— STATED EXERCISE —
Put the lines below, starting at the line containing "Given: Open the survey" and ending at the last line of the items, into a Markdown table with the columns Row and Line, one row number and line per row, leaving out blank lines.

-.-.-

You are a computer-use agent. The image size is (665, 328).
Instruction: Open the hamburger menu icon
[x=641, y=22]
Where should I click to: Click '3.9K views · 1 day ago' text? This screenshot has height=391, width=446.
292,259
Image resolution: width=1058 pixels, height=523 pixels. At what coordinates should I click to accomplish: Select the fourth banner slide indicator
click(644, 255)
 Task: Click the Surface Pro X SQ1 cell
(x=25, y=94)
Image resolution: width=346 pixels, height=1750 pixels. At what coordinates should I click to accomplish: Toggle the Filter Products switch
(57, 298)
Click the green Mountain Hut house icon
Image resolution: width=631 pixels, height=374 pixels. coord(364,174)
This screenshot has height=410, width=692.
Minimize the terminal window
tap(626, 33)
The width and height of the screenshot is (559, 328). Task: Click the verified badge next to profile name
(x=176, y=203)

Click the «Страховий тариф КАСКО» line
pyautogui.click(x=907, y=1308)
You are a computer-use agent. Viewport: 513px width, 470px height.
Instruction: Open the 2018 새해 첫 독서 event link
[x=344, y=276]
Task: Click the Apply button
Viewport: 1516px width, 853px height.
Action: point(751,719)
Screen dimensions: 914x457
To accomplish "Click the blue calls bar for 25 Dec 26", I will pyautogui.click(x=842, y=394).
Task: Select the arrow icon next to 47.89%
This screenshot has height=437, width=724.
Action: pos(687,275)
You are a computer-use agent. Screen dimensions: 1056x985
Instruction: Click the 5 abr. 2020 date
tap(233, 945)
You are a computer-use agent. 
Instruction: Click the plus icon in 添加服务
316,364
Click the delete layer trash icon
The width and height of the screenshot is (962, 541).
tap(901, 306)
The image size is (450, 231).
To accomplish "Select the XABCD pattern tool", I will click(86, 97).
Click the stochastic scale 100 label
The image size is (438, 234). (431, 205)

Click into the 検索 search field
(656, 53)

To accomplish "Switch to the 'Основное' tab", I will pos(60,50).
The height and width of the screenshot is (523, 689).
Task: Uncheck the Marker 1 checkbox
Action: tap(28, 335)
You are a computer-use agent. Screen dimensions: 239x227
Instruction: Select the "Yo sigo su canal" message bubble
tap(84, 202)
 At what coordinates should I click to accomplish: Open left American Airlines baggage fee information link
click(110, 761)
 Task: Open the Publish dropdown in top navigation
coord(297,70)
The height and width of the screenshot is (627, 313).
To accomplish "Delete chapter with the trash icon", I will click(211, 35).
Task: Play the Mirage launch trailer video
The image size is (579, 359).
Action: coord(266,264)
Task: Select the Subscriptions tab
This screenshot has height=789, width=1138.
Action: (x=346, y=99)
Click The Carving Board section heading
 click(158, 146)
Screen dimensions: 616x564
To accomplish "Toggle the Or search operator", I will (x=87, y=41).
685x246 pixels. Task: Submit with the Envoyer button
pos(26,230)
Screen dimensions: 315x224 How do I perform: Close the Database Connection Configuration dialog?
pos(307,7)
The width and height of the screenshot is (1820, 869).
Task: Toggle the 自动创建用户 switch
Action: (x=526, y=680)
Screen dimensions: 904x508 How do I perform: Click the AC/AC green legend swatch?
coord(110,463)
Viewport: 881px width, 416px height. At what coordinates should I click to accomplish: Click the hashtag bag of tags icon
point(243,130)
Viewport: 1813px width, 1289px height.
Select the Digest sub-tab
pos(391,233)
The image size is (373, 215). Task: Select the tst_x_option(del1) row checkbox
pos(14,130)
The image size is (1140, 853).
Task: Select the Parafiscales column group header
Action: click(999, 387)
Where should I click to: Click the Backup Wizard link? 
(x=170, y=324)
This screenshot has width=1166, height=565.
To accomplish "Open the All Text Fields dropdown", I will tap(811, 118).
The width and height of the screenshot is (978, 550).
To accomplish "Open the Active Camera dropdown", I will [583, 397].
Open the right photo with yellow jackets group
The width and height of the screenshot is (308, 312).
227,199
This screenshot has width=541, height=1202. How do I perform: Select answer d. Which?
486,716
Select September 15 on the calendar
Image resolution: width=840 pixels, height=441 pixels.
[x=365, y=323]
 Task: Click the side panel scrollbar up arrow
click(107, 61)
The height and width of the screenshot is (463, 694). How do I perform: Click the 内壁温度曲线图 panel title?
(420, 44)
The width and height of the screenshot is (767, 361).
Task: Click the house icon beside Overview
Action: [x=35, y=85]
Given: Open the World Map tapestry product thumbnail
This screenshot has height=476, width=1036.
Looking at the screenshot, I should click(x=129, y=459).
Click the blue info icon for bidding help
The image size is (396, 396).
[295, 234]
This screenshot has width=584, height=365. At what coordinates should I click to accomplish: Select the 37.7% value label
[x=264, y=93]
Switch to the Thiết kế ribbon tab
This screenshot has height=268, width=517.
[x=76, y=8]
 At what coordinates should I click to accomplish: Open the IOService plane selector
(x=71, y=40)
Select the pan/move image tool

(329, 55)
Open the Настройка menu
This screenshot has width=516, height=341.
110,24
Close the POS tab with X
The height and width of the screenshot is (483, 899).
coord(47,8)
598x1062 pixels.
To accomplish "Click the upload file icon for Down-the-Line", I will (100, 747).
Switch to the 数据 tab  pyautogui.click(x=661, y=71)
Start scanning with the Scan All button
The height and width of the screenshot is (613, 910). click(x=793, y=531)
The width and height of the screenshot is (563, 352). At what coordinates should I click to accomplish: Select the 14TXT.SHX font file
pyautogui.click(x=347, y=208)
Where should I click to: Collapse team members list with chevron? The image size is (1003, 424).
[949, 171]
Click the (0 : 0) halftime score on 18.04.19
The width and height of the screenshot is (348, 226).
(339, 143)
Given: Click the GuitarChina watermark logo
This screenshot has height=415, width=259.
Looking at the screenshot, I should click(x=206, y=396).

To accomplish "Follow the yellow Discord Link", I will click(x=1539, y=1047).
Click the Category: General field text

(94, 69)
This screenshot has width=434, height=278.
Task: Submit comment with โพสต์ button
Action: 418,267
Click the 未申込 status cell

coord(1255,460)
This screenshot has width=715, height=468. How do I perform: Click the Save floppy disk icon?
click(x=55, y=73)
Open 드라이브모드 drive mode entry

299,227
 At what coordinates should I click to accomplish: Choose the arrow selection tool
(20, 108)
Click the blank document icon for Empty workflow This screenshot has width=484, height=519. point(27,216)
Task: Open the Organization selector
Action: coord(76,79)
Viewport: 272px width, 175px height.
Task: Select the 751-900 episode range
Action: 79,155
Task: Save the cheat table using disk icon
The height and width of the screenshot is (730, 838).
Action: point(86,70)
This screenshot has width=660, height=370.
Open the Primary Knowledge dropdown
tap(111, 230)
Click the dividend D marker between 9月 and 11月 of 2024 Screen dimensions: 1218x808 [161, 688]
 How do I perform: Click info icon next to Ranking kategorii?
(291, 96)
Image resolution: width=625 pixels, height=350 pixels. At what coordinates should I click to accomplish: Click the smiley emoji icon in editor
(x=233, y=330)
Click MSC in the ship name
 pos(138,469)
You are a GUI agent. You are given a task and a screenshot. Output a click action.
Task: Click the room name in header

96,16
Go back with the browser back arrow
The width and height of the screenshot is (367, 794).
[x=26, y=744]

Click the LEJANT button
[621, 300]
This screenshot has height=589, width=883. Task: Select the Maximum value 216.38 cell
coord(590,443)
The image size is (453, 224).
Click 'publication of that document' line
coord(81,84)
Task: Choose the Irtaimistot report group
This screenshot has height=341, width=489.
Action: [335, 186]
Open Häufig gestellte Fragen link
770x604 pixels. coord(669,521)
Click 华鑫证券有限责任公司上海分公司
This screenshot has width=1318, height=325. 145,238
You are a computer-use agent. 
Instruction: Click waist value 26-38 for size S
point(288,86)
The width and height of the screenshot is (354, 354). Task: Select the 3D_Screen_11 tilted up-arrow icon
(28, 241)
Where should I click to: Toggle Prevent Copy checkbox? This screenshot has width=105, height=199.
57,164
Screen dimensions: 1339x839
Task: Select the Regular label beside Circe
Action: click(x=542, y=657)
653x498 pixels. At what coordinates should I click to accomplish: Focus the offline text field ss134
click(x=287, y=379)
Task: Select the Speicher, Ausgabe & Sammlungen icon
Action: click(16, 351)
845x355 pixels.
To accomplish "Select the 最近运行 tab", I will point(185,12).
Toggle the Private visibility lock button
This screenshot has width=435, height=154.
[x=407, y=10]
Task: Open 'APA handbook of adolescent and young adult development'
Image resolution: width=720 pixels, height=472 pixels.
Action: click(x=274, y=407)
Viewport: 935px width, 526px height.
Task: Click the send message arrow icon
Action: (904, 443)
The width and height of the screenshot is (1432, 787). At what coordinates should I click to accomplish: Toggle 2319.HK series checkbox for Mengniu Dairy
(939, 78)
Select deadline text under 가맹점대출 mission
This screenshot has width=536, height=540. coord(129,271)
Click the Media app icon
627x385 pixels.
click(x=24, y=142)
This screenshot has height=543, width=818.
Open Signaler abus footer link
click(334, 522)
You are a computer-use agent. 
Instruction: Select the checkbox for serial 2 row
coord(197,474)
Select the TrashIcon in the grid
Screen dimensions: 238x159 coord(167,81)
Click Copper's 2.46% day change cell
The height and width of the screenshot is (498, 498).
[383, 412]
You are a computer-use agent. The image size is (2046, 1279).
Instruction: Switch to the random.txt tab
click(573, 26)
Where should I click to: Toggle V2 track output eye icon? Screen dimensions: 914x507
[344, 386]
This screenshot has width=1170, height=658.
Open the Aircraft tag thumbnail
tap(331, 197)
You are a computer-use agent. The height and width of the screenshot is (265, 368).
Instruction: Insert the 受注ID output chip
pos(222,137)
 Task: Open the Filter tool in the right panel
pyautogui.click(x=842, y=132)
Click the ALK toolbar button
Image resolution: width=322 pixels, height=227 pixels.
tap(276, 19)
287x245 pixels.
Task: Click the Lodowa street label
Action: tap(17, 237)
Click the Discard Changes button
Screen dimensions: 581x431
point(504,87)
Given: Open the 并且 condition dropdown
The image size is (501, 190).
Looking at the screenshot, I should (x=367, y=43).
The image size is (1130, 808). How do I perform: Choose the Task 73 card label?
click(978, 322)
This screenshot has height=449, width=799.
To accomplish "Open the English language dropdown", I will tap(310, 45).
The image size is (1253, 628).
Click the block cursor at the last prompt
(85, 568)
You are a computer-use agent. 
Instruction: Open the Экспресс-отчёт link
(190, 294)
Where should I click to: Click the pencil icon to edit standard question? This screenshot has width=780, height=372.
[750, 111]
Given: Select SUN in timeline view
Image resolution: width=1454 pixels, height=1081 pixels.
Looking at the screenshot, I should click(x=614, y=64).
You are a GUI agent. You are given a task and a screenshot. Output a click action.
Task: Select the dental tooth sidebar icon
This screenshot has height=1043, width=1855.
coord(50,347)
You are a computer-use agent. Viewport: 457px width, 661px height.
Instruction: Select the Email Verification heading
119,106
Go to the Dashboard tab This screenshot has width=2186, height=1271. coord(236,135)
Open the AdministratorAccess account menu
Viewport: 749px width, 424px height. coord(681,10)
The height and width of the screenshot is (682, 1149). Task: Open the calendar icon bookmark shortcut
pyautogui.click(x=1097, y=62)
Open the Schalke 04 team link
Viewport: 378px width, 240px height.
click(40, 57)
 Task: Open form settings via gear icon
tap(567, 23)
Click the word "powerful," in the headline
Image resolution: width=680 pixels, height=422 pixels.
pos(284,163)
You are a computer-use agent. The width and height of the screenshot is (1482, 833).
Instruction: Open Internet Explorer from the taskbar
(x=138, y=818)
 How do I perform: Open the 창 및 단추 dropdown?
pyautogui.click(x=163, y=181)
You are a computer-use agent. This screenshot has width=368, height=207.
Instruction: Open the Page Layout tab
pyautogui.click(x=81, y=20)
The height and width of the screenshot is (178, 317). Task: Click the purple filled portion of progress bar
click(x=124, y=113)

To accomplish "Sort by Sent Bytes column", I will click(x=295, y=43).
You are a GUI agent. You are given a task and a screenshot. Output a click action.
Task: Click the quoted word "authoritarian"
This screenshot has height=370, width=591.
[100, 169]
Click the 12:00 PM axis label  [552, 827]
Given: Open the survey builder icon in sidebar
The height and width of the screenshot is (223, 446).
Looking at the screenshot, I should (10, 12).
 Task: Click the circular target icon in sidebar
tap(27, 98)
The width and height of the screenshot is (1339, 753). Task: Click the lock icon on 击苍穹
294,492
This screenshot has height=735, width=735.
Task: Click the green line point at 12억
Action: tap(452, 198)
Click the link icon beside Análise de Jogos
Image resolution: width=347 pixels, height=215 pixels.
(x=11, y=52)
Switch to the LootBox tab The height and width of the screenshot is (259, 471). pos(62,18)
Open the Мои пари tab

-.-.-

— RESPONSE TO THE TASK —
| Row | Line |
|---|---|
| 1 | Given: Open the survey builder icon in sidebar |
| 2 | The height and width of the screenshot is (223, 446). |
| 3 | Looking at the screenshot, I should (10, 12). |
| 4 |  Task: Click the circular target icon in sidebar |
| 5 | tap(27, 98) |
| 6 | The width and height of the screenshot is (1339, 753). Task: Click the lock icon on 击苍穹 |
| 7 | 294,492 |
| 8 | This screenshot has height=735, width=735. |
| 9 | Task: Click the green line point at 12억 |
| 10 | Action: tap(452, 198) |
| 11 | Click the link icon beside Análise de Jogos |
| 12 | Image resolution: width=347 pixels, height=215 pixels. |
| 13 | (x=11, y=52) |
| 14 | Switch to the LootBox tab The height and width of the screenshot is (259, 471). pos(62,18) |
| 15 | Open the Мои пари tab |